Auf jeden Fall hoert sich die Kombination im Moment an, als wenn ein grosses Koetsu System plötzlich die Aufloesung eines Colibri haette.

​Das macht mir gerade sehr viel Spass!

​Auf jeden Fall habe ich nun noch mehr Lust, das neue grosse

vdh Colibri master Signature Stradivarius

auszuprobieren, das neue, leider ca 12.000,-eur UVP teure Colibri hat im Gegensatz zum Standard Stradivarius einen neuen starken Magneten und dadurch knapp 1mv Ausgangsspannung und soll nochmals deutlich dynamischer spielen.

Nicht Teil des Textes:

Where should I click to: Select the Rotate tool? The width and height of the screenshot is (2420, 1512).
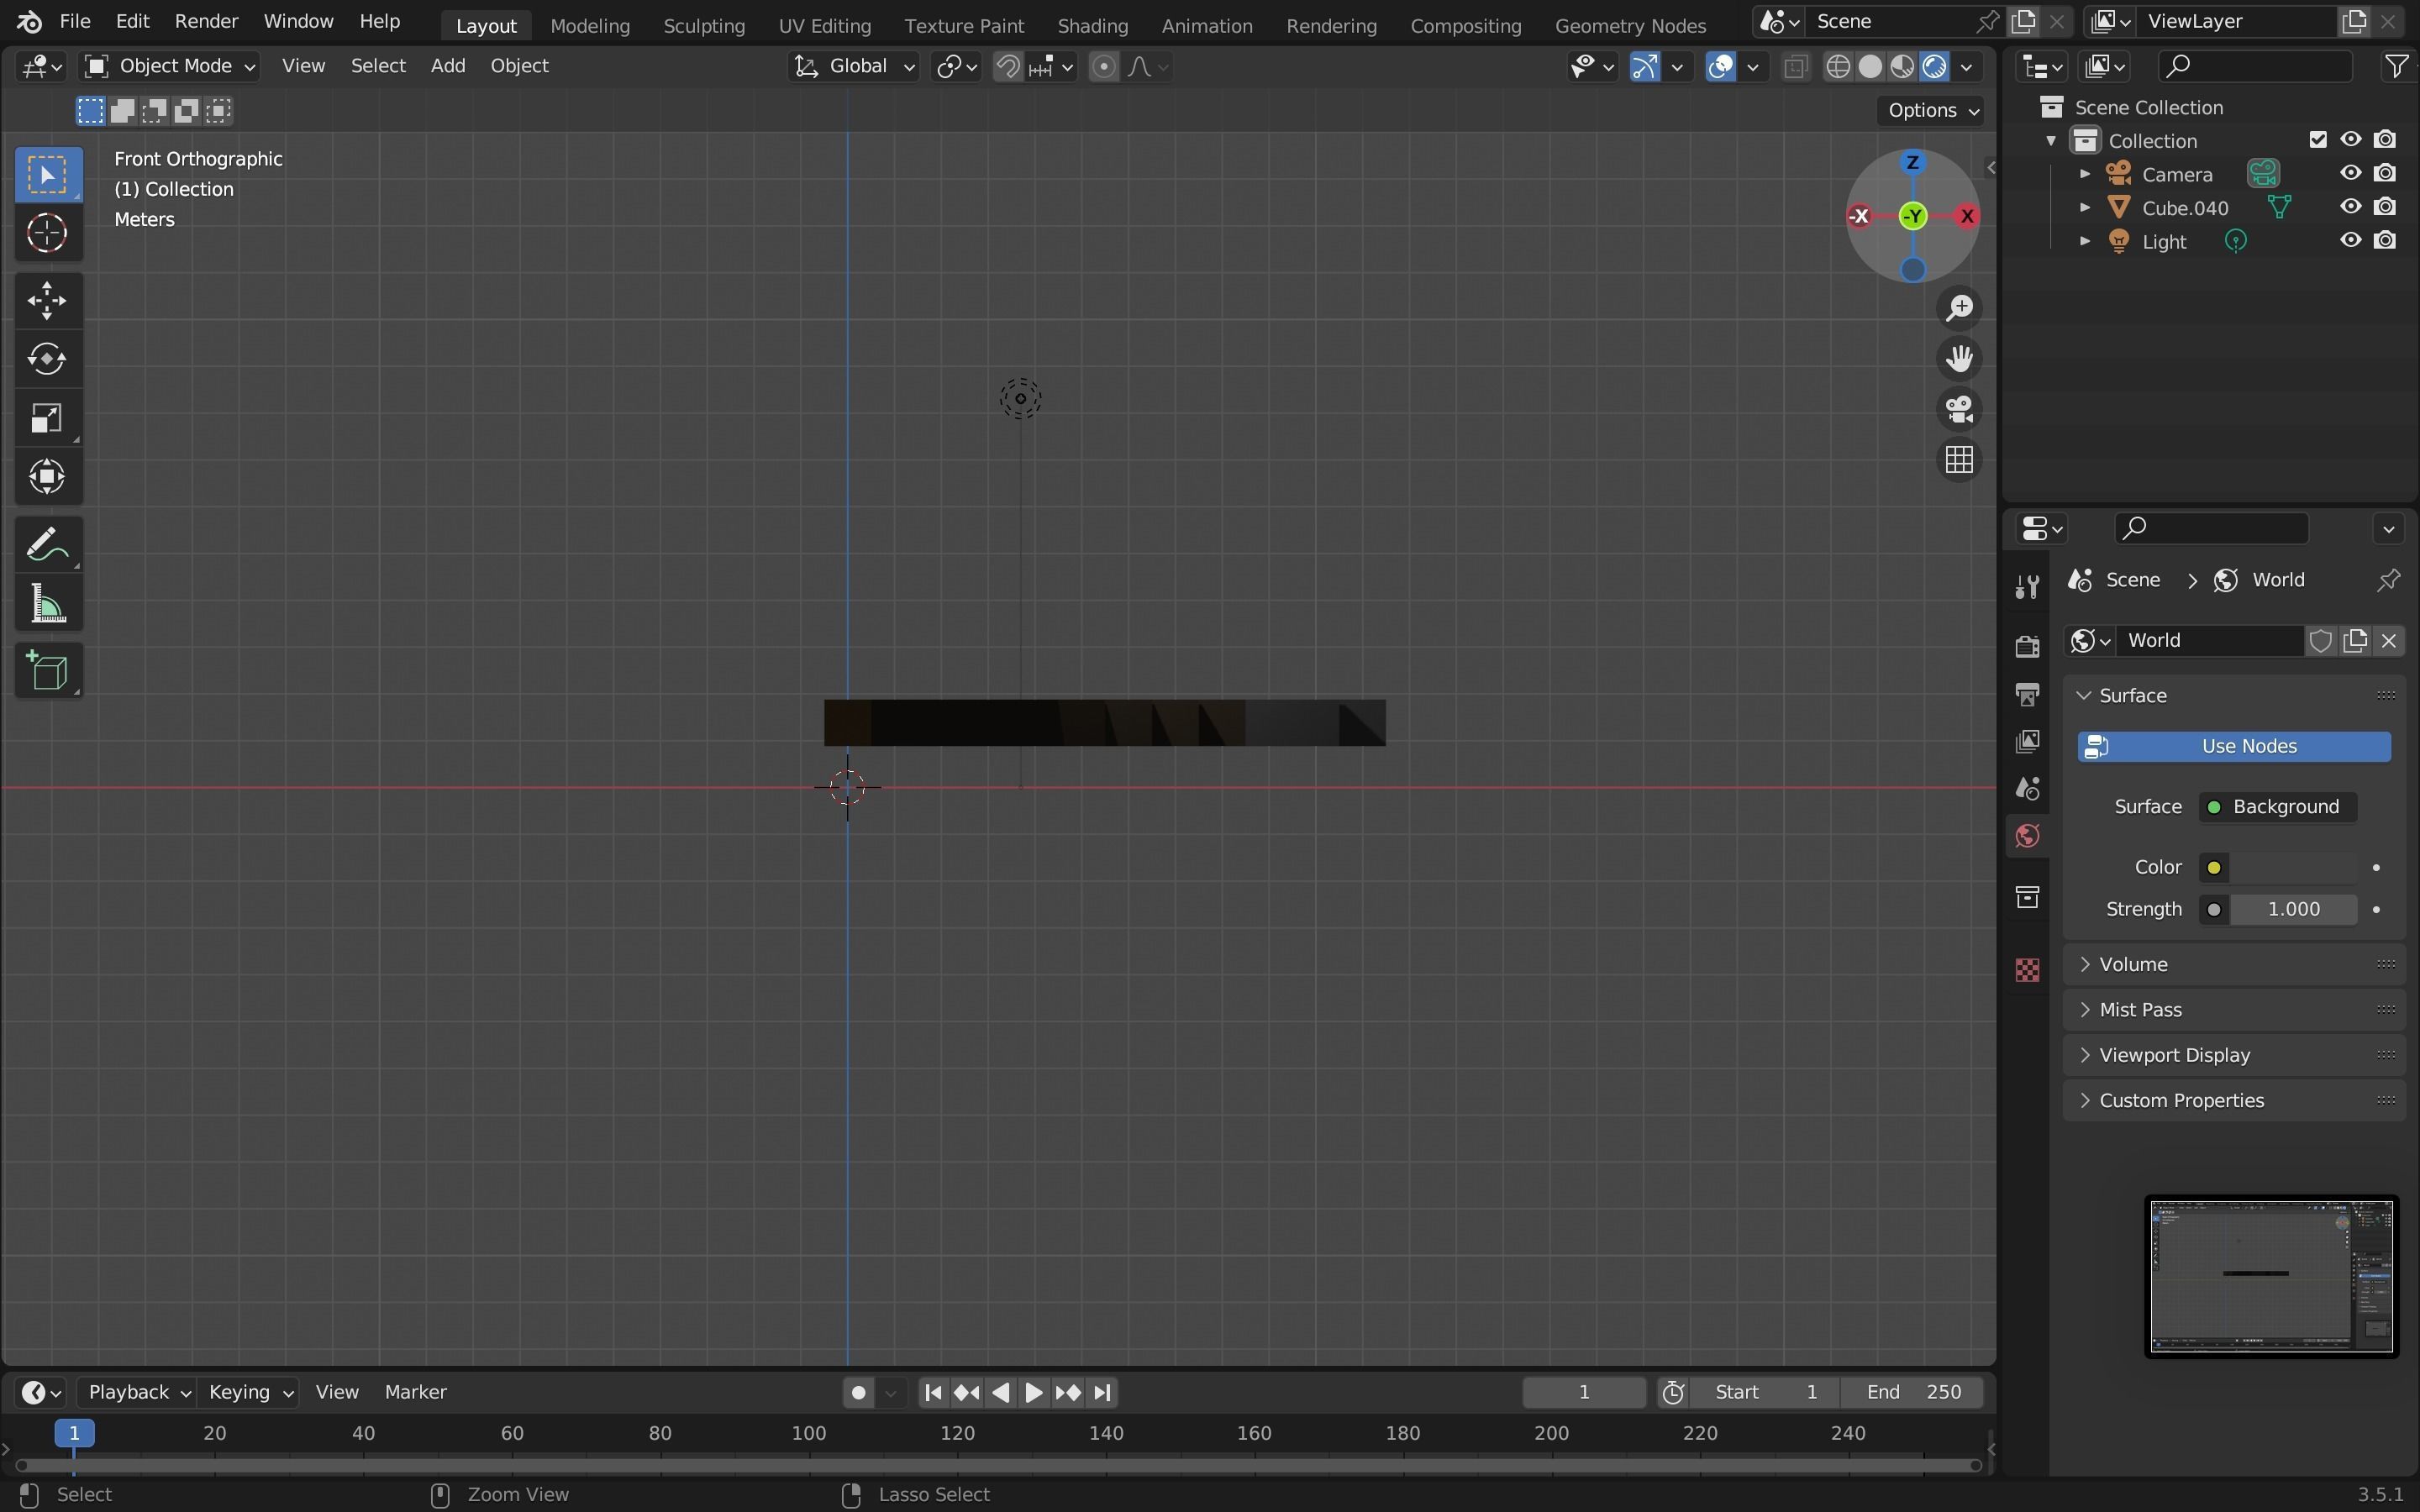[x=47, y=359]
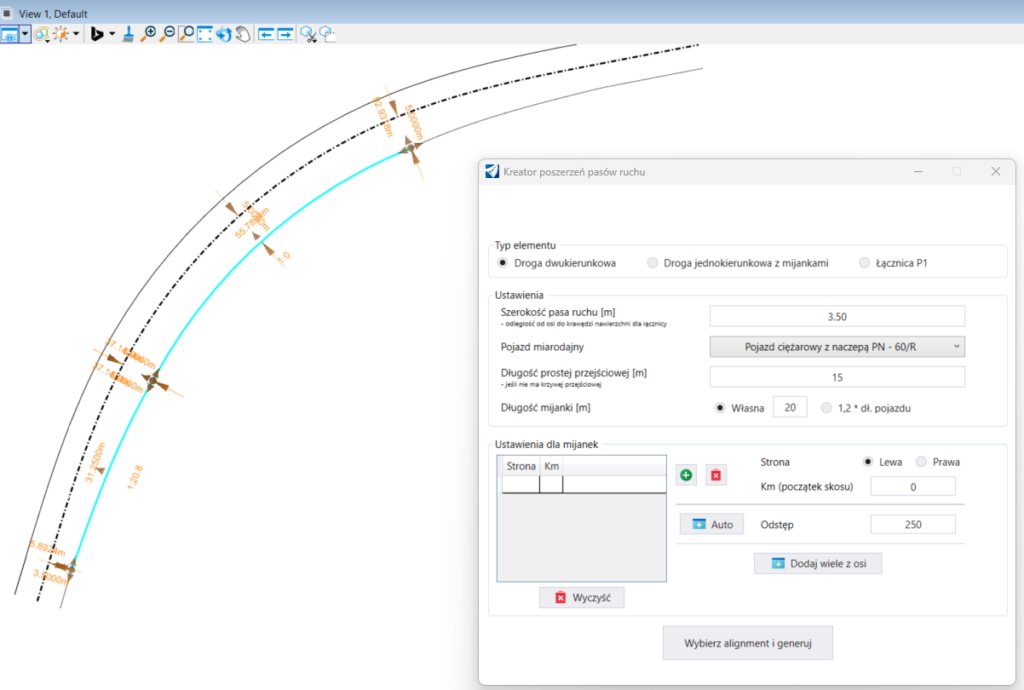
Task: Open the Bing Maps dropdown arrow
Action: (x=112, y=34)
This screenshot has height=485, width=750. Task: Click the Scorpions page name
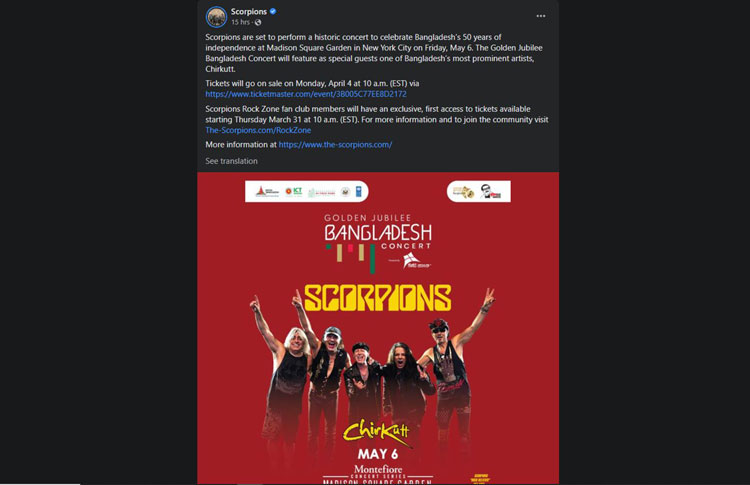(x=249, y=11)
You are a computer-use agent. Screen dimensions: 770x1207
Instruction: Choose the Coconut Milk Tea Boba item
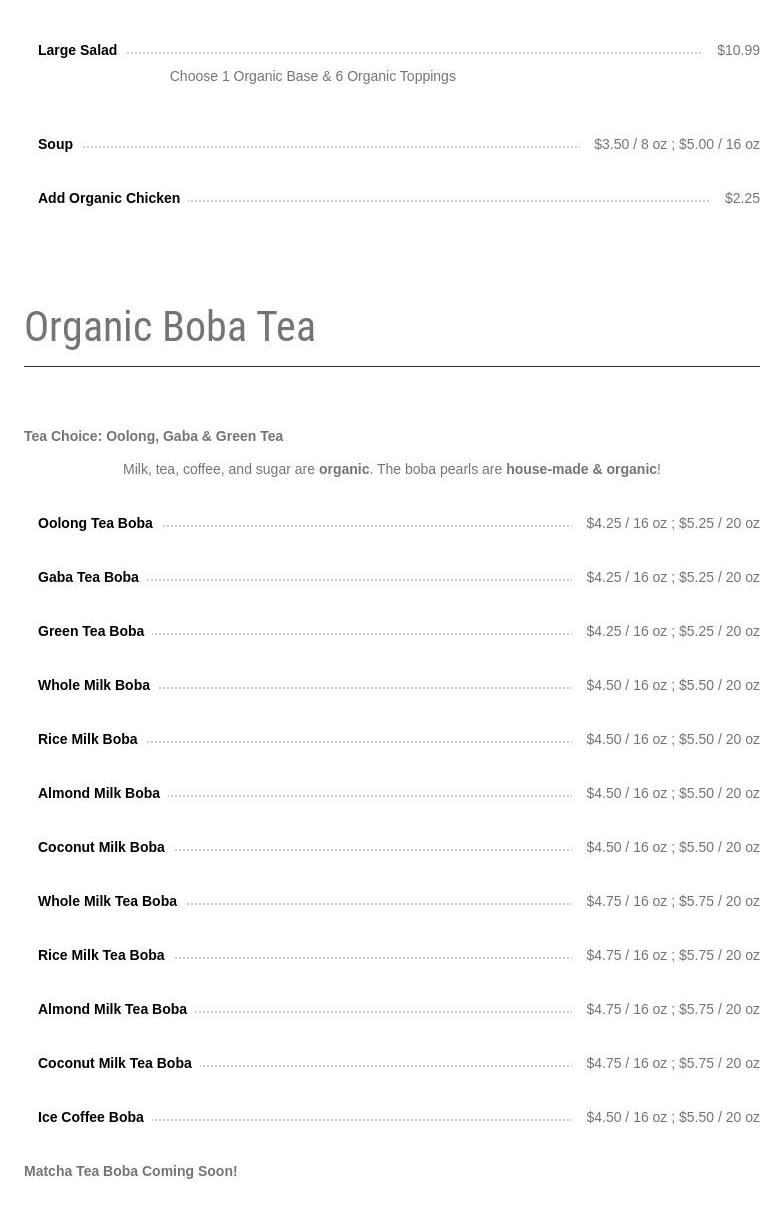[115, 1063]
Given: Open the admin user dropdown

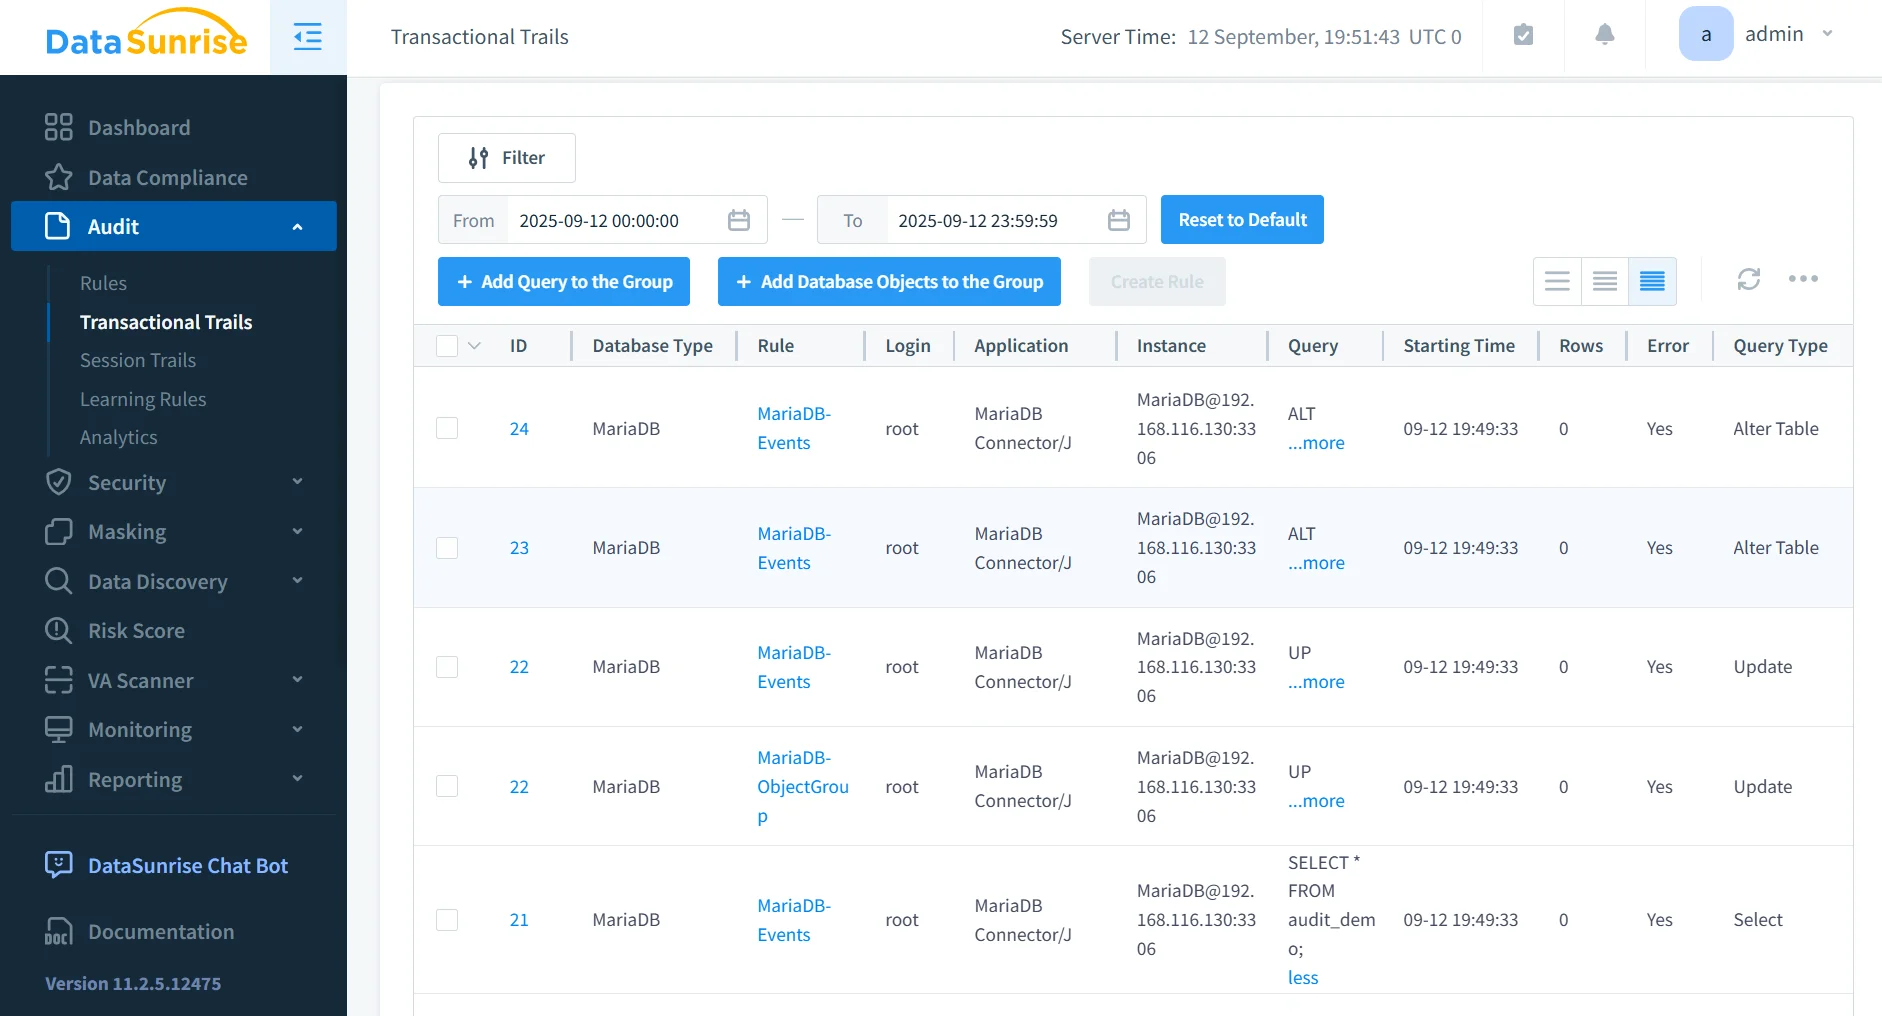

​Bei der CH Precision P1 bin ich mir im Moment auf jeden Fall sicher, dass die P1 die Dynamik und Auflösung des neues Colibri umzusetzen weiss.

​Nun muss ich noch mal die Tonarmkabel Längen neu ausmessen, evtl bekomme ich nun ja doch den Pluto 3A Titan Arm montiert , was fuer das Colibri ideal waere!

​Auf jeden Fall freue ich mich , dass die P1 direkt von Anfang an eine so gute Performance hinlegt!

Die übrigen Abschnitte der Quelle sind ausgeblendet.